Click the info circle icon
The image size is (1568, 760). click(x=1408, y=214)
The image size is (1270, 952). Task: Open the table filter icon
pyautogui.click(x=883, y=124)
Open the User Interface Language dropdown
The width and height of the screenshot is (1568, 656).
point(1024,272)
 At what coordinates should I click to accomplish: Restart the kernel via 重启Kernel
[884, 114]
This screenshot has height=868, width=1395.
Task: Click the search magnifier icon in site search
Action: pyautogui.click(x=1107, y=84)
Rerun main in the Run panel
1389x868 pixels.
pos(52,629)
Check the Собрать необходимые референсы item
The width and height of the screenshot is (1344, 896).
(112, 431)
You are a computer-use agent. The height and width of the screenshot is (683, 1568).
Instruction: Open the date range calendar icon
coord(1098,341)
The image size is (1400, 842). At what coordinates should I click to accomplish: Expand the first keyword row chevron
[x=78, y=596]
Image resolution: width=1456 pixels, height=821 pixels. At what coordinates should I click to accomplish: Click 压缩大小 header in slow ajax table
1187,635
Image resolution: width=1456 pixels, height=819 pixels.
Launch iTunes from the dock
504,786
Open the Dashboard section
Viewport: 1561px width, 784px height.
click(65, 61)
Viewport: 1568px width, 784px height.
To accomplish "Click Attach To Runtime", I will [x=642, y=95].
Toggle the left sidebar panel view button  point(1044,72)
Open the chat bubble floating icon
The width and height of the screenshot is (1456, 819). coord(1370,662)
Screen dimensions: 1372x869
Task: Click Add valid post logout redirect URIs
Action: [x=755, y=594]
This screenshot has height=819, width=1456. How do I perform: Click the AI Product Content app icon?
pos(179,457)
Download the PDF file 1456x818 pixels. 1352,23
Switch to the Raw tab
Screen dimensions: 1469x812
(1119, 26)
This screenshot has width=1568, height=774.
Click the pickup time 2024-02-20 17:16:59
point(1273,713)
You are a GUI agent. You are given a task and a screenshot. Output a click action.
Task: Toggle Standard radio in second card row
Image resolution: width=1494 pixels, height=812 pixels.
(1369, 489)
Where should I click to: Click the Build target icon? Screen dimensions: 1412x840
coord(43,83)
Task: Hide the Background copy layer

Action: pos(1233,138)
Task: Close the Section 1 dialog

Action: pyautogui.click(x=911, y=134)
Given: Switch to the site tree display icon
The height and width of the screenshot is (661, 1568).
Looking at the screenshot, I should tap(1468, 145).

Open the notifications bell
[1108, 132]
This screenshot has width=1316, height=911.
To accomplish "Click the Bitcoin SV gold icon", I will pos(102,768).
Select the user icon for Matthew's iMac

PROMPT: What you give back should be the lines from the one with "Toggle the left" to the end of the data, copied exactly, both ends included.

TASK ANSWER:
Toggle the left sidebar panel view button  point(1044,72)
Open the chat bubble floating icon
The width and height of the screenshot is (1456, 819). coord(1370,662)
Screen dimensions: 1372x869
Task: Click Add valid post logout redirect URIs
Action: [x=755, y=594]
This screenshot has height=819, width=1456. How do I perform: Click the AI Product Content app icon?
pos(179,457)
Download the PDF file 1456x818 pixels. 1352,23
Switch to the Raw tab
Screen dimensions: 1469x812
(1119, 26)
This screenshot has width=1568, height=774.
Click the pickup time 2024-02-20 17:16:59
point(1273,713)
You are a GUI agent. You are given a task and a screenshot. Output a click action.
Task: Toggle Standard radio in second card row
Image resolution: width=1494 pixels, height=812 pixels.
(1369, 489)
Where should I click to: Click the Build target icon? Screen dimensions: 1412x840
coord(43,83)
Task: Hide the Background copy layer

Action: pos(1233,138)
Task: Close the Section 1 dialog

Action: pyautogui.click(x=911, y=134)
Given: Switch to the site tree display icon
The height and width of the screenshot is (661, 1568).
Looking at the screenshot, I should tap(1468, 145).

Open the notifications bell
[1108, 132]
This screenshot has width=1316, height=911.
To accomplish "Click the Bitcoin SV gold icon", I will pos(102,768).
Select the user icon for Matthew's iMac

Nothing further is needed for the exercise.